Task => Please give the lines of the records from the line with "Where should I click to: Share" up to and including the line with "tap(78, 90)" as a numbered list, skipping blank lines. Leave the pictures out of the answer.

---------- Dataset entries ----------

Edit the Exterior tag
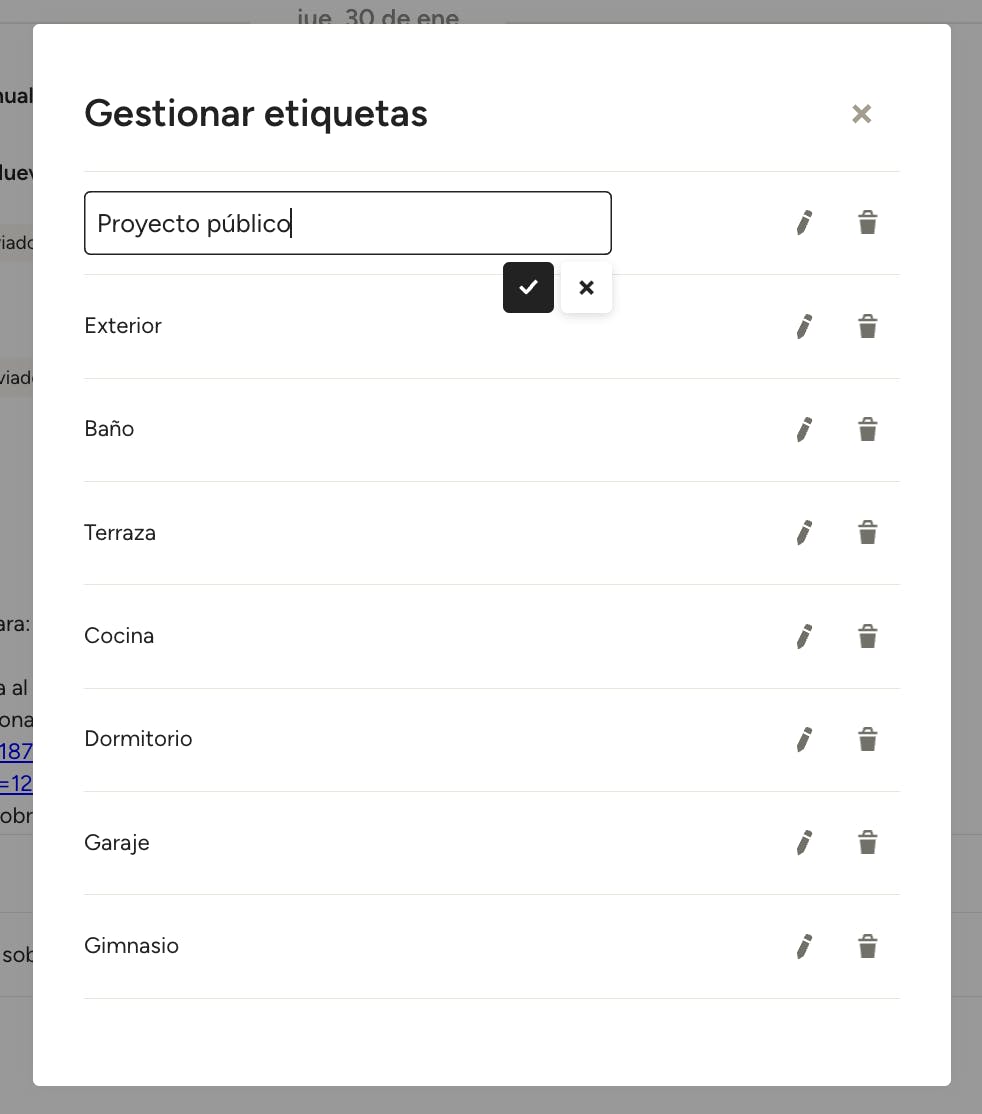Screen dimensions: 982x1114 pyautogui.click(x=804, y=326)
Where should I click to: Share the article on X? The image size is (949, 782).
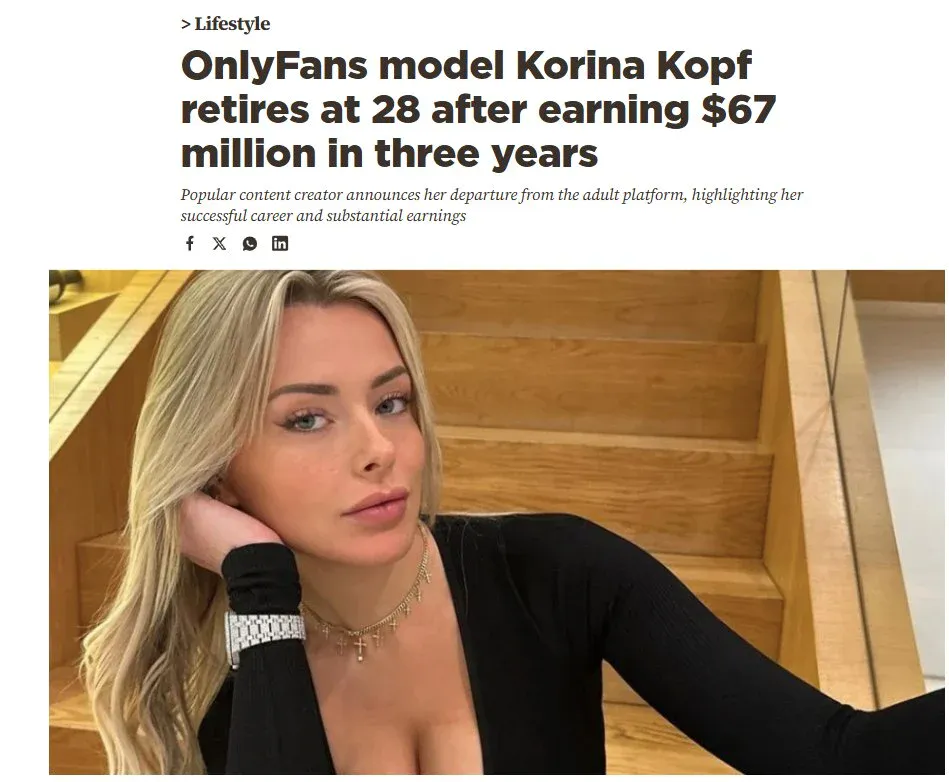220,243
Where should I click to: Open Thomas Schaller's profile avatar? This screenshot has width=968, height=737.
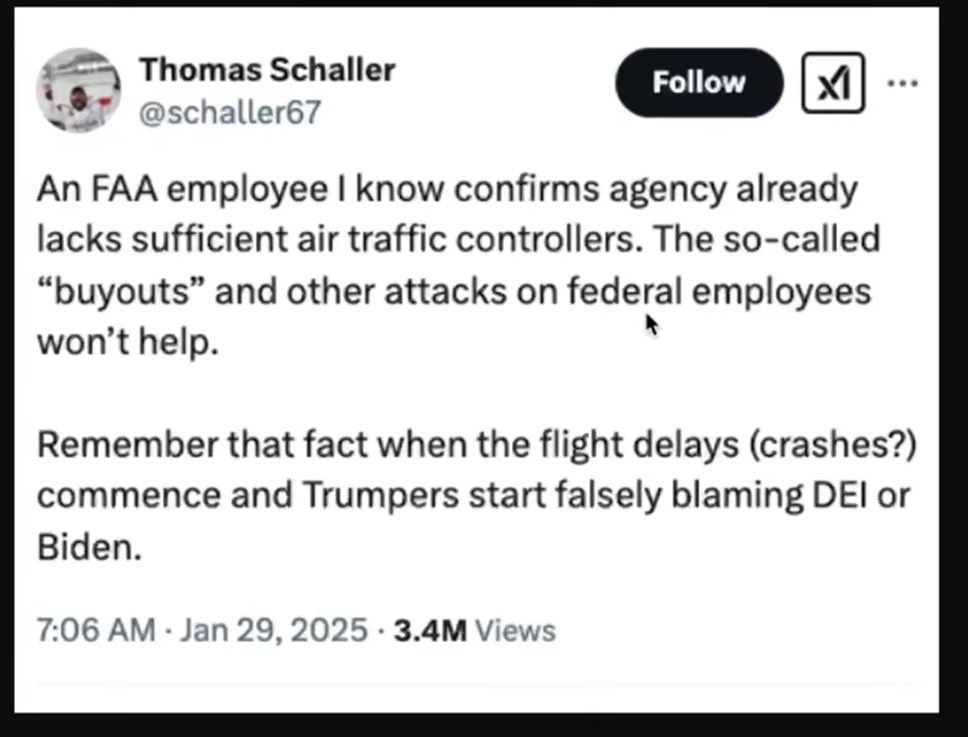tap(78, 90)
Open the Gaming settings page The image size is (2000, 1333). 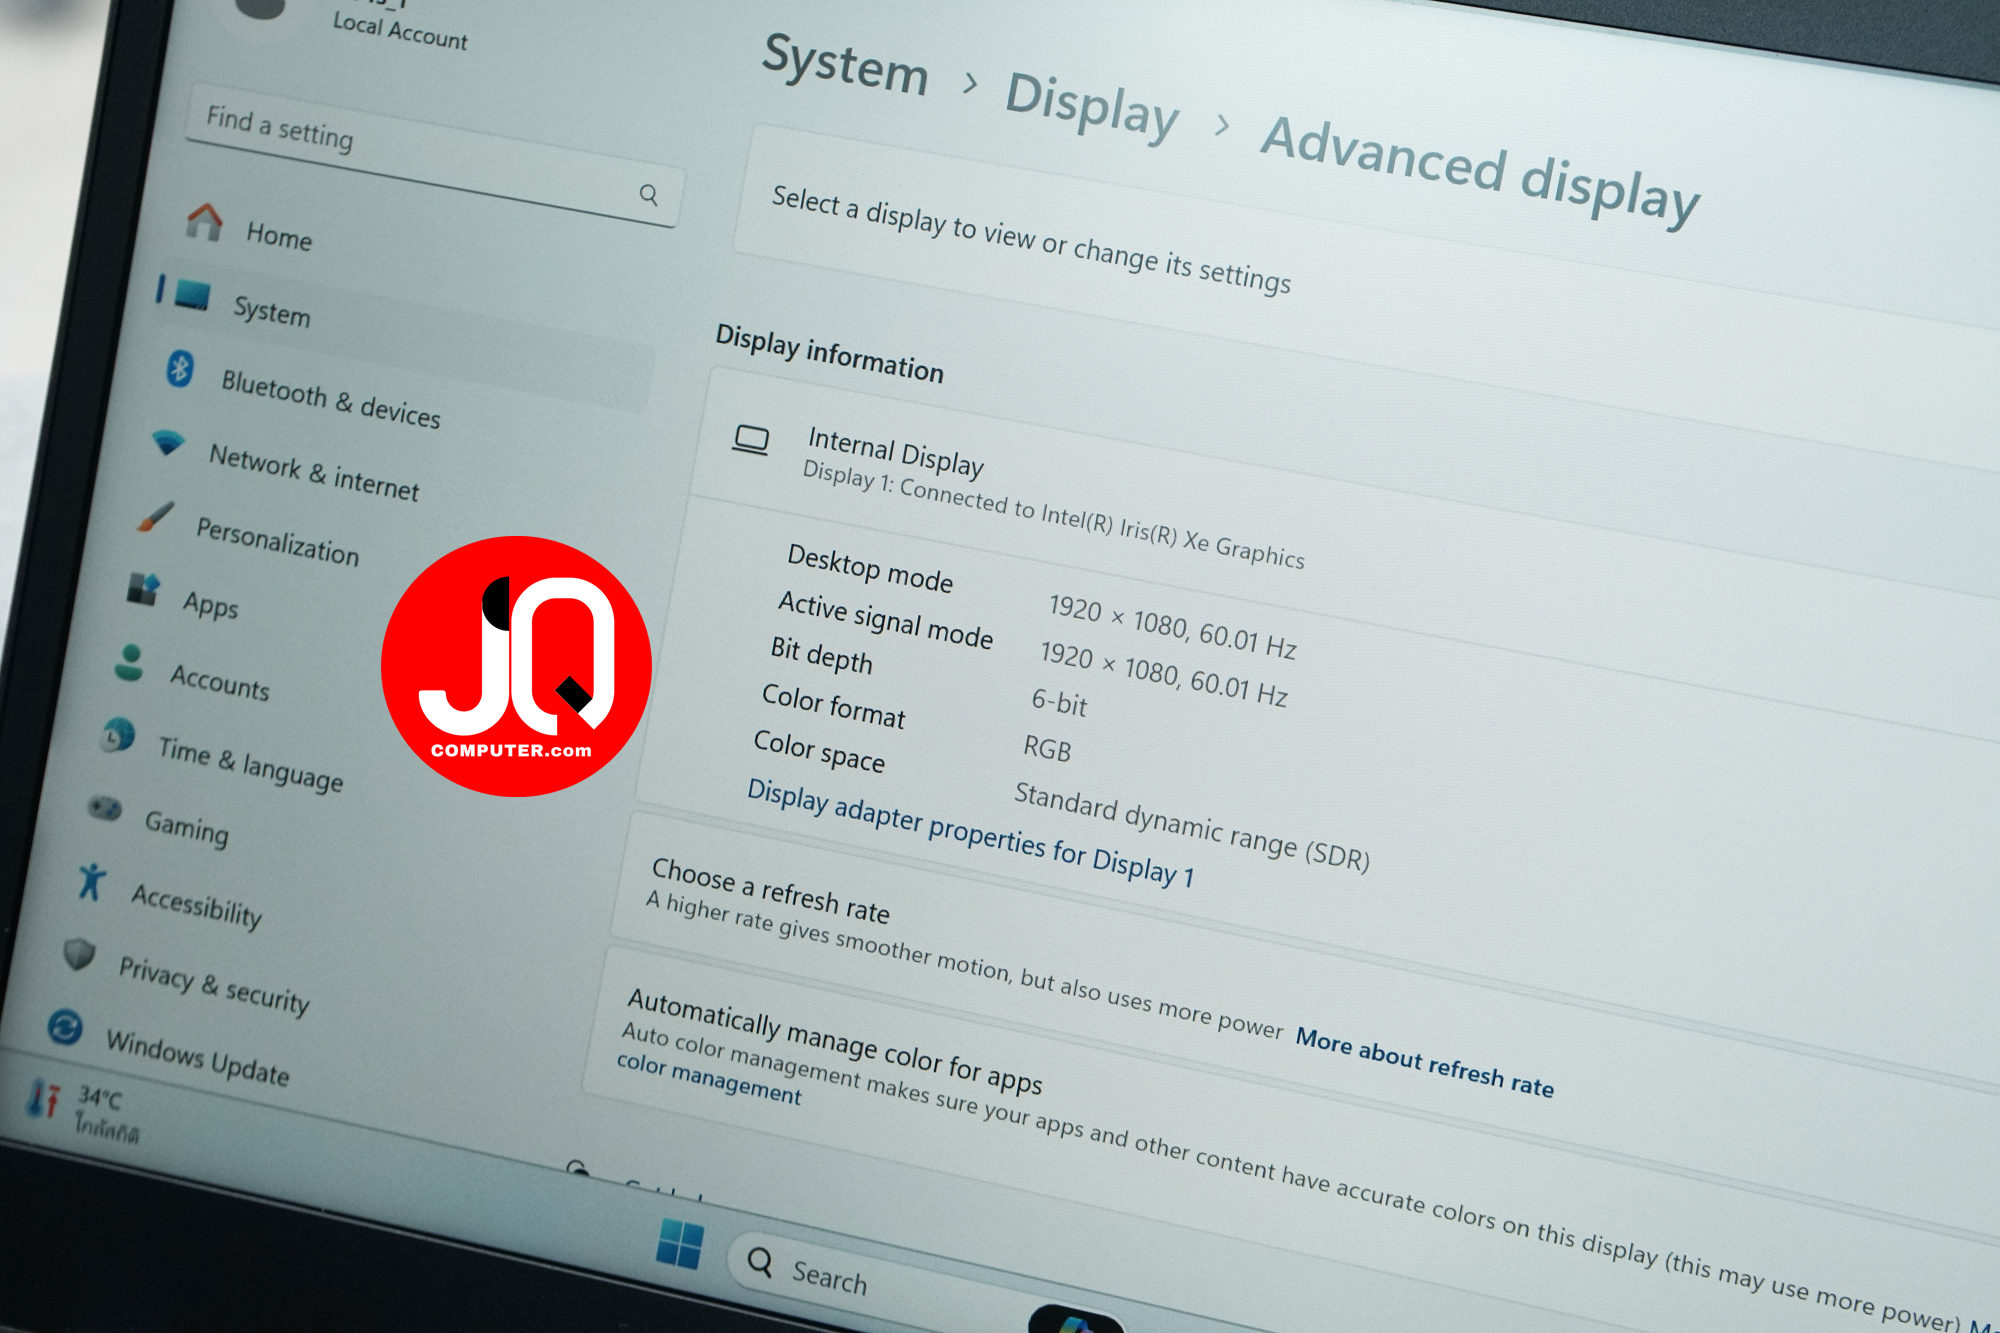(187, 826)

----------

Result of this task =>
1. Where should I click to: Share the article on X? The image size is (949, 782).
2. 220,243
3. Where should I click to: Open Thomas Schaller's profile avatar? This screenshot has width=968, height=737.
4. tap(78, 90)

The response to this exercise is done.